My mother passed away on the 4th of February 2013 after a long, drawn-out and poignantly unwinnable battle against Parkinson’s disease. Mindful of her assessment of my psyche, I have been searching for my sentiments, like any true introvert. But as usual, I was looking for them in my head, not in my heart, and found none there. Having been through the loss of one parent, and seen the predictable onslaught of the disease, I knew what to expect. I also knew that I had to anticipate a storm surge of unfathomable emotions. But none came. Perhaps I was a lot closer to my father than my mother, and for good reasons. Besides, the loss of the first parent is always much more of a shock.
The loss of the second parent, however, brings into focus other realities. Parents are more than important people in our lives. They are also our links to our extended families, and the placeholders for our context in the family tree and our sense of belonging in this world. When the first one falls, we lose and miss the person. When the second one falls, we also lose a part of ourselves, with the extended family ties losing their strength, and our context, significance and justification becoming a bit fuzzier.

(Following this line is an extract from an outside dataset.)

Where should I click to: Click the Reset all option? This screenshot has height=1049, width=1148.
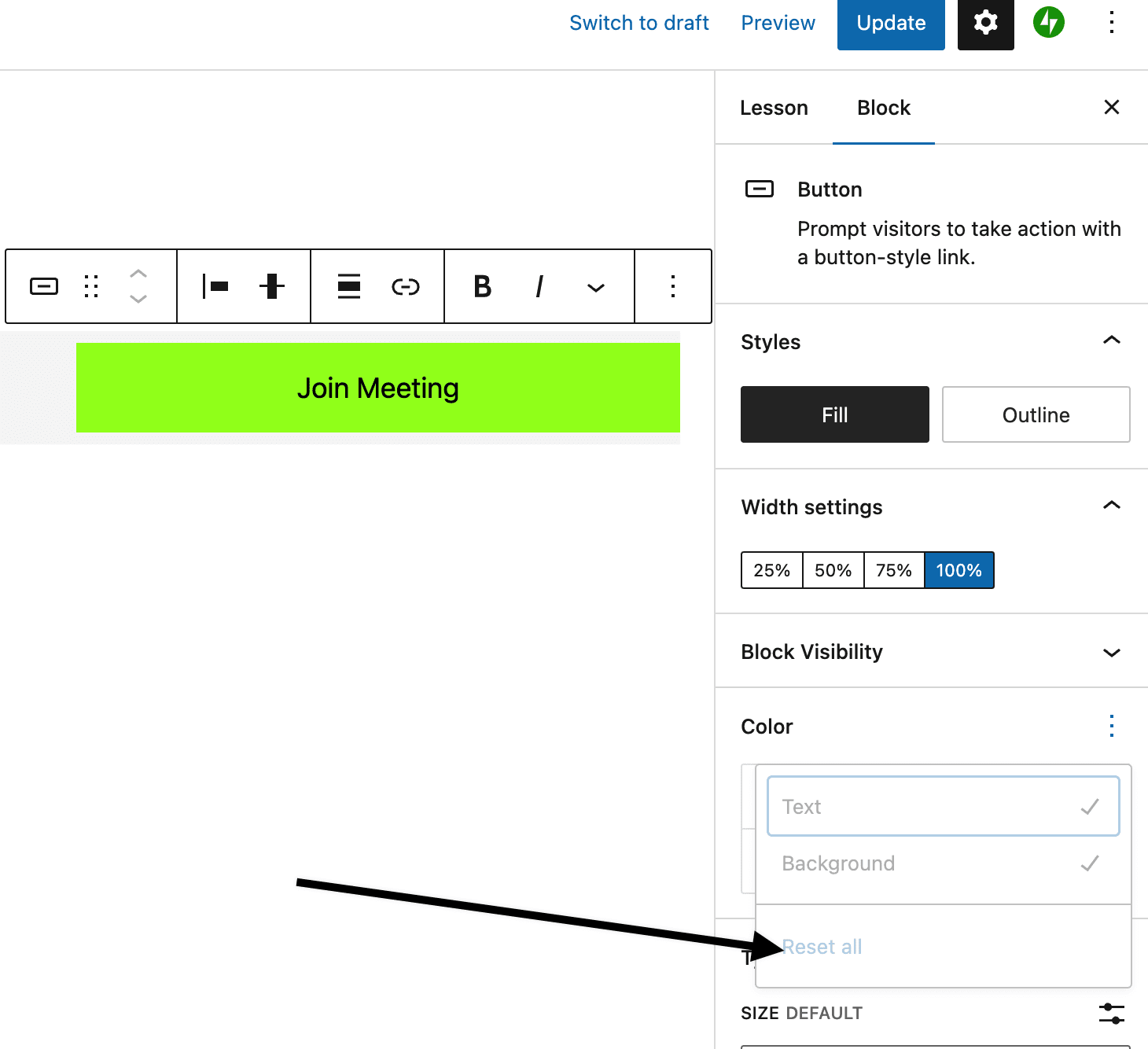pos(821,947)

Hopefully, by the time the second loss hits, we have all created enough anchor points in our lives to still feel rooted. But to those of us who have emigrated and lost a lot of the context in life, the loss of the second parent has one more rude surprise. It represents the end of the illusion of a lost home. In one of his essays, Albert Camus wrote that in a world divested of colors and illusions, man feels an alien. His exile is complete because he is deprived of the hopes for a promised land or the memories of a lost home. With both my parents now gone, I feel as though my lost home is home no more.